-- MATERIAL TO PROCESS follows --
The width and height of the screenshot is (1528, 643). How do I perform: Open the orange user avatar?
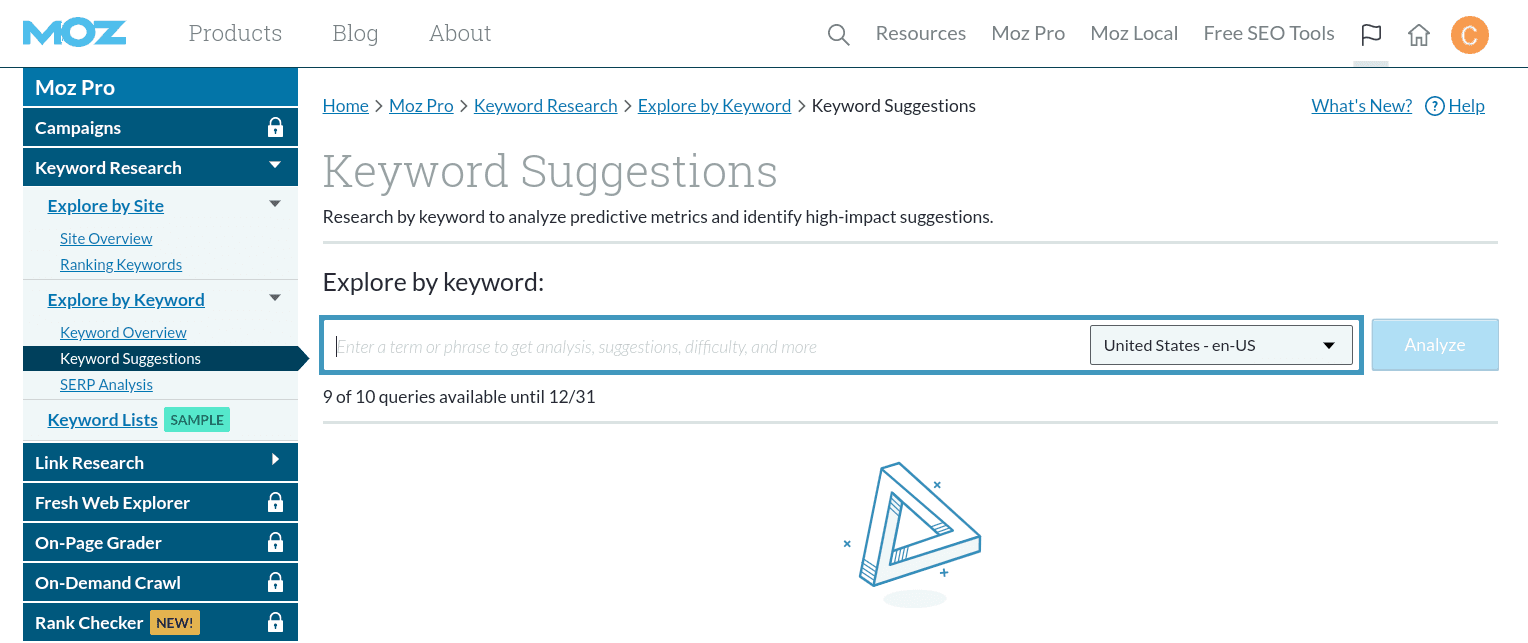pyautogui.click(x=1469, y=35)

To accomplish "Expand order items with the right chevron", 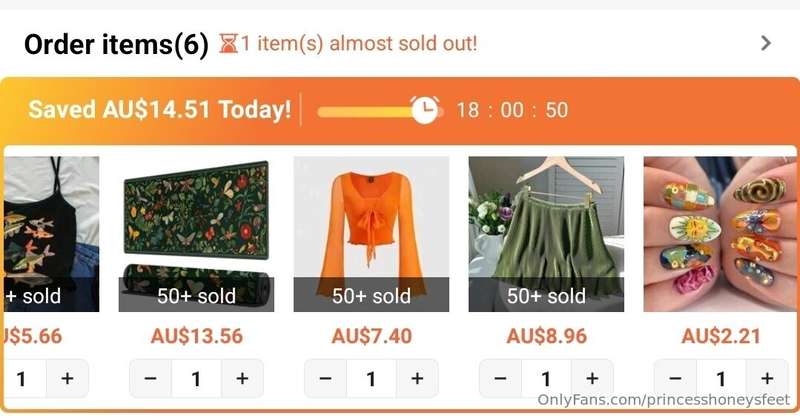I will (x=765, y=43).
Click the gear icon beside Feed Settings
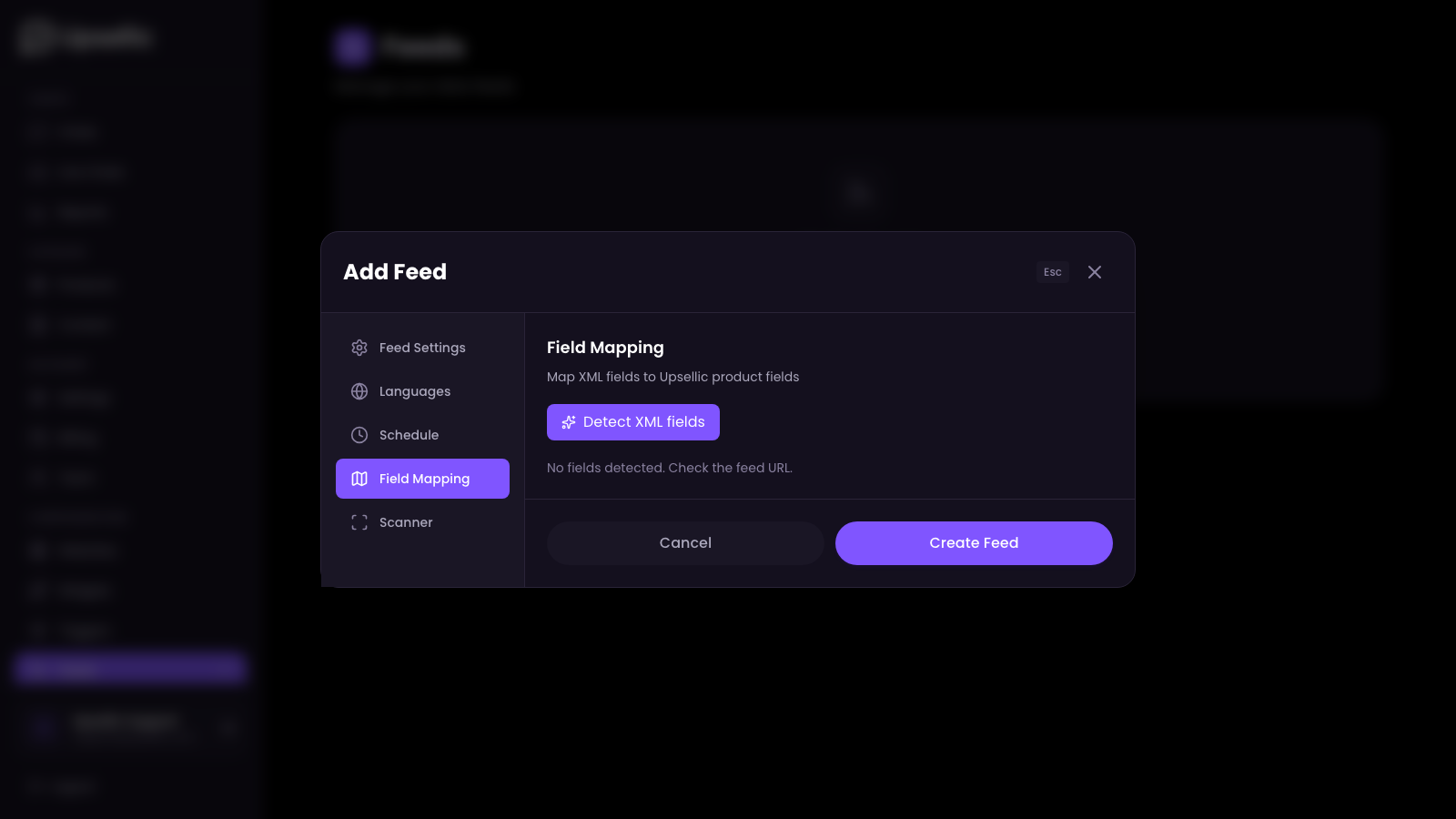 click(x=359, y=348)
-- MATERIAL TO PROCESS concluded --
-- MATERIAL TO PROCESS follows --
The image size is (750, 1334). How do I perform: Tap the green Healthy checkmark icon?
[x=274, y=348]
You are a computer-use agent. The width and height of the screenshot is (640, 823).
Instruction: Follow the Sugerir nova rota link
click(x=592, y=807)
-- MATERIAL TO PROCESS concluded --
-- MATERIAL TO PROCESS follows --
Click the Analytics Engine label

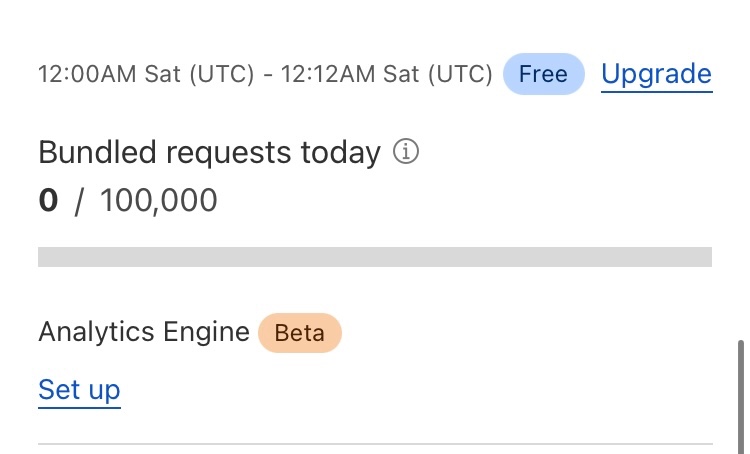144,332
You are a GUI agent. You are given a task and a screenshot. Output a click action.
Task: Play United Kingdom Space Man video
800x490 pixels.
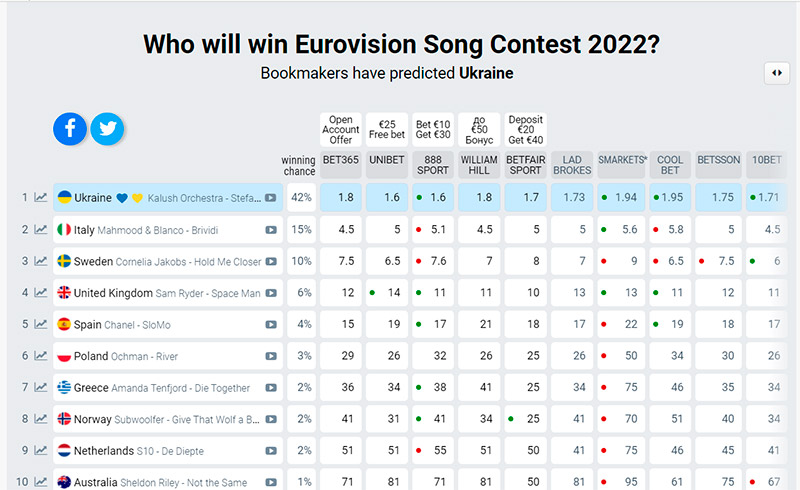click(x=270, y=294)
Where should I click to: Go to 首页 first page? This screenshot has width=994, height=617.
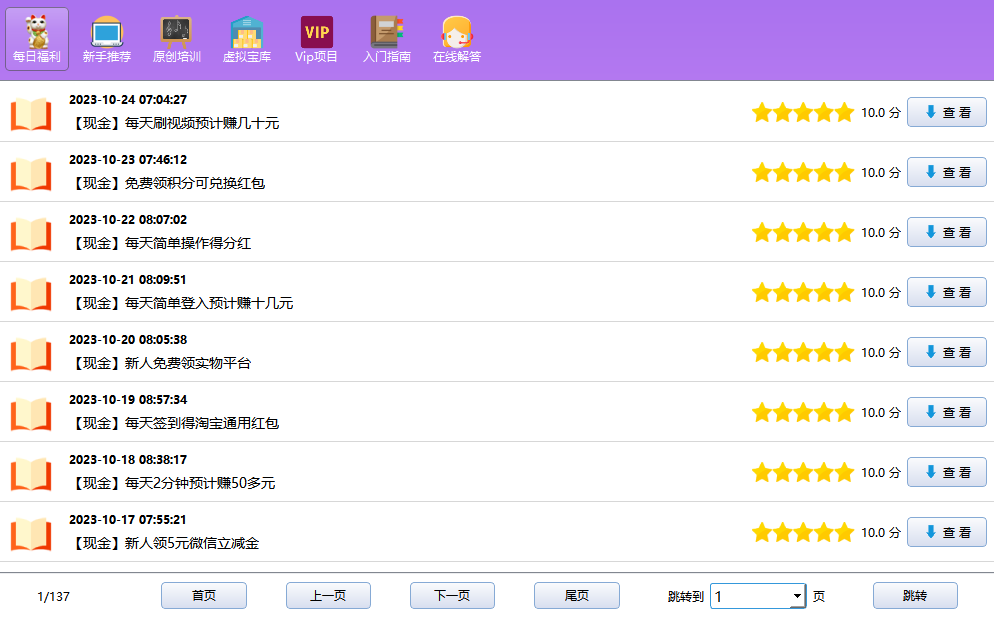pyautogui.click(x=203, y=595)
-- MATERIAL TO PROCESS concluded --
EXERCISE AIM: When a line in the entries above holds the word "agent", add it to the count, then state only the count.

EXPECTED ANSWER: 2